Chronic use is complicated by tolerance and physical dependence.

47
Q

Can antidepressants be used to treat pain

what does this highlight the importance of

A

SSRIs, e.g. fluoxetine are largely inefficacious, but serotonin-noradrenaline reuptake inhibitors (SNRIs, e.g. duloxetine) and tricyclic antidepressants (TCAs, e.g. amitriptyline) also block serotonin and noradrenaline reuptake) provide relief in several forms of neuropathic pain;

presumably signifies an important role for descending inhibitory modulation of pain system from locus coeruleus involving noradrenaline.

48
Q

What is gabapentin

A

developed as a GABA analogue for treatment of epilepsy, has no activity at GABA receptors and is efficacious against neuropathic pain in some patients, no effect on acute pain

49
Q

What is the MOA of gabapentin

A

Appears to decrease the cell surface localisation of the CaV α2δ1 subunit.

The α2δ1 subunit usually causes an increase in CaV current density and is upregulated in some forms of neuropathic pain.

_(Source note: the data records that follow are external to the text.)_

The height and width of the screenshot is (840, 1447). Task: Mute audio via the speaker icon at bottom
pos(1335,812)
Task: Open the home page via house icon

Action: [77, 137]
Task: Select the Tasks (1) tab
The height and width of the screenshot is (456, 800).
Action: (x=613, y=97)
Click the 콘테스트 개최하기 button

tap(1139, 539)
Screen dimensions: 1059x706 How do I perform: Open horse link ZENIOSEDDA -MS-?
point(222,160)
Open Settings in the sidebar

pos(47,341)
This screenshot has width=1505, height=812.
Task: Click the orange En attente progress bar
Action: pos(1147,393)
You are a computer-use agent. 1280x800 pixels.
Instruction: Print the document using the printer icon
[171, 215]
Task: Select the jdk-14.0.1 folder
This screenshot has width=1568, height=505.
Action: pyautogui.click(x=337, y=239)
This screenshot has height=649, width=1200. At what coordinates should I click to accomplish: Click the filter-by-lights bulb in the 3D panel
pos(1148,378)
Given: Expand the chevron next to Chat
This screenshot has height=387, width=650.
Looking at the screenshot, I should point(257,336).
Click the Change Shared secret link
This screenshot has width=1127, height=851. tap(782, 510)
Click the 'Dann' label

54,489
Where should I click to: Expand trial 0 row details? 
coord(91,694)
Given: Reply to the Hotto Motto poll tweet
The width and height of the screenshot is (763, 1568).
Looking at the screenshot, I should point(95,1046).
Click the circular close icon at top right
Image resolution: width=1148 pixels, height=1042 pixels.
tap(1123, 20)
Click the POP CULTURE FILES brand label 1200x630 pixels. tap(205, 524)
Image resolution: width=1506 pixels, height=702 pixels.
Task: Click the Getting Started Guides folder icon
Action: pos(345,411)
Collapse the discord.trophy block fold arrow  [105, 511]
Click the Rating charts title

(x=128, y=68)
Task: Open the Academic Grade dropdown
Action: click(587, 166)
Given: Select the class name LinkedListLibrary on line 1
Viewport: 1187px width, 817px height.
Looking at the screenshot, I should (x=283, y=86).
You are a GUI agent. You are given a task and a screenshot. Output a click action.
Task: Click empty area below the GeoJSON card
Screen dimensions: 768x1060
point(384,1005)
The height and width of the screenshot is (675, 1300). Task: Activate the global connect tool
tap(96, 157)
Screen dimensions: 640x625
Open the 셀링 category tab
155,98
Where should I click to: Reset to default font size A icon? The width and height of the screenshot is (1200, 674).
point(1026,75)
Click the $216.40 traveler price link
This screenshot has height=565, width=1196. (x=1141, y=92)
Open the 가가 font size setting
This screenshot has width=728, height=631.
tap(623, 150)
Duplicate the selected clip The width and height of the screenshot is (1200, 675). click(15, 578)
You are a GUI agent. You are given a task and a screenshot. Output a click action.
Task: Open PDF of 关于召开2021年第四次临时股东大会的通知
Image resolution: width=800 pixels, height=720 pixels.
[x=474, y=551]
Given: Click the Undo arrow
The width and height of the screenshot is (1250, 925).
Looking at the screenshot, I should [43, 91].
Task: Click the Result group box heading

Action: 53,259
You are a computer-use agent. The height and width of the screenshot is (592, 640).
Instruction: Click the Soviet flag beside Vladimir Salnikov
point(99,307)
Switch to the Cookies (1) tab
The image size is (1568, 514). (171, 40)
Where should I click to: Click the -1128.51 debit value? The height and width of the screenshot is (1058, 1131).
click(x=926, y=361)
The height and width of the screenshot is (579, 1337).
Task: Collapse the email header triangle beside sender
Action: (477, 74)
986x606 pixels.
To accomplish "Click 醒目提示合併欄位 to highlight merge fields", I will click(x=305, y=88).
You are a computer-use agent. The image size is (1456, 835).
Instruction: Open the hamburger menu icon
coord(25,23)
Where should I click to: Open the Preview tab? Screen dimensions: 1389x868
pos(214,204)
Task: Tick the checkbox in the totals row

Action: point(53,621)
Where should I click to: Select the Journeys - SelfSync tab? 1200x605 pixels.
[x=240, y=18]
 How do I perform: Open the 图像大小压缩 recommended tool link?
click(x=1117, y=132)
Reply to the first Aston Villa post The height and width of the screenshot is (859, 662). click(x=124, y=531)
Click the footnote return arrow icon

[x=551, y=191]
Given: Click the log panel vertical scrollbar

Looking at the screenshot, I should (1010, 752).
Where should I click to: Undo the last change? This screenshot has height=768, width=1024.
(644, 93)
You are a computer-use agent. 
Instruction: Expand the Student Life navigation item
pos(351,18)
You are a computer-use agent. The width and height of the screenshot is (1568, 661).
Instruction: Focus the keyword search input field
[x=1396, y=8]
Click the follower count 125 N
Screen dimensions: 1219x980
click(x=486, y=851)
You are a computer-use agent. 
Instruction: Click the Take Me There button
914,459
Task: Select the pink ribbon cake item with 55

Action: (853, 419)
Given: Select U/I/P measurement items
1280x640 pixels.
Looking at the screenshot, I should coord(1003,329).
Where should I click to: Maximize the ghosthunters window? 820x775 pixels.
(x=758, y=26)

By decreasing α2δ1 subunit cell surface localisation, gabapentin decreases CaV current density and thus would decrease spinal cord neurotransmitter release

50
Q

What was the successor to gabapentin

A

Pregabalin - has better pharmacokinetics

51
Q

Name 2 Nav inhibitors which can be used for pain releif

A

lidocaine

carbamazepine

52
Q

What is lidocaine

A

a local anaesthetic that acts by blocking NaVs, can provide analgesia when applied topically as a patch – thought to provide analgesia by preventing spontaneous peripheral neurone discharges associated with neuropathic pain

53
Q

What is carbamazepine and what is it used to treat

A

blocks NaVV

used as an anti-epileptic, but also for treating neuropathic pain, especially trigeminal neuralgia

54
Q

What is ziconotide

A

Synthetic analogue of the N-type CaV blocker ω-conotoxin MVIIA

55
Q

Why is ziconotide only used where other treatments have failed

A

To prevent widespread, deleterious side effects it must be administered intrathecally; expensive, invasive (potentially dangerous route of administration)

56
Q

What is the pain ladder

A

published by WHO
3 steps: Step 1 = non-opioid (e.g. NSAID) ± adjuvant, Step 2 = weak opioid (e.g. codeine) ± non-opioid, ± adjuvant, and Step 3 = strong opioid (e.g. morphine) ± non-opioid, ± adjuvant;

57
Q

What are adjuvants in the pain ladder

A

additional painkillers, such as gabapentin

58
Q

What was the pain ladder developed for

A

developed specifically for cancer pain, works well for post-operative pain, less well for neuropathic pain.

59
Q

Name 2 targets for future analgesics

A

subunit specific NaV blockers (NaV1.7 – 9 have key roles in nociceptors/pain) and anti-NGF antibodies (e.g. tanezumab, is currently in a number of Phase 3 clinical trials)

60
Q

How well do NK1 receptor antagonists and TRPV1 antagonists work as analgesics

A

NK1 receptor antagonists efficacious in animal models, non-efficacious in humans

TRPV1 antagonists may be usefully therapeutically, but common problem of causing hyperthermia.